The question is also what comes next as engineering resources become available from the AW169 and AW189 programmes. Moretti has publically referred to the allocation of development funding for a programme he called the “AW209”, but little detail has so far emerged. Logically it would seem to be a replacement for the current AW109 light twin, but Bortoli declines to be drawn on specifics, simply noting that “we are thinking about our next generation of development in the light category.
“We have to investigate what the market demands. It is still in the early stages but it will develop in the next few years,” he says.
Overall, he says, the company’s dynamic remains much the same: “We want to bring to our customers innovative products that have embedded technology – advanced solutions that make the aircraft easy to fly, affordable to operate and safe.”
As well as making aircraft and systems of its own, Leonardo is also engaged in two joint venture programmes in the regional market: ATR turboprops and the Sukhoi Superjet. However, there are signs that change is afoot on both, with Leonardo keen to reshape the structure of both joint ventures. On ATR, this is driven by a desire to take a controlling interest in the programme in order to drive forward new products, something repeatedly stymied by joint venture partner Airbus Group.
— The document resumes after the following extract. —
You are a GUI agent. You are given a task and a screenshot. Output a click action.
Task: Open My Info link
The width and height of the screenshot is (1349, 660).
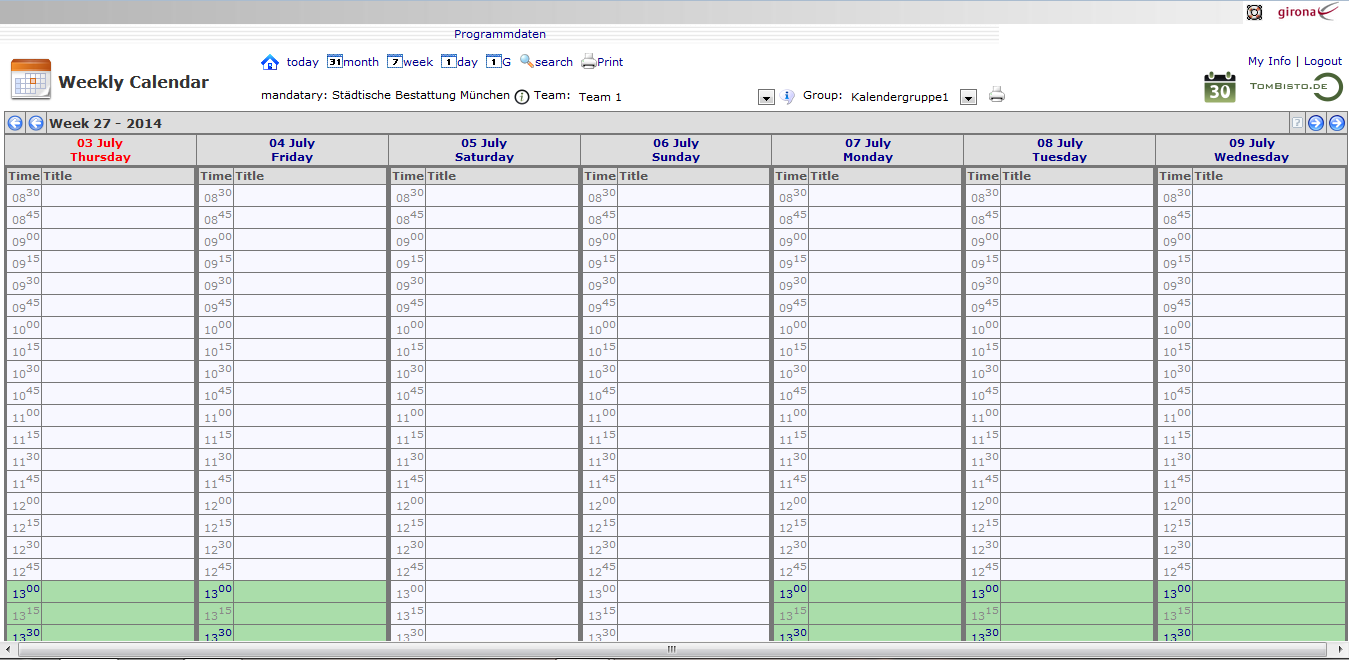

Soccodato says Airbus has responded positively to its overtures, but formal negotiations have yet to begin. “We have declared we are interested to do that and they have said they are open to it,” he adds.
And on the Superjet programme, Leonardo is seeking to address one of the flaws it perceives on the Russian-built regional jet: “What was missing was a real industrial involvement from our side.”
However, Soccodato is cautious about the chances of a positive outcome: “We don’t know what will happen in these discussions, they are not easy to conclude.”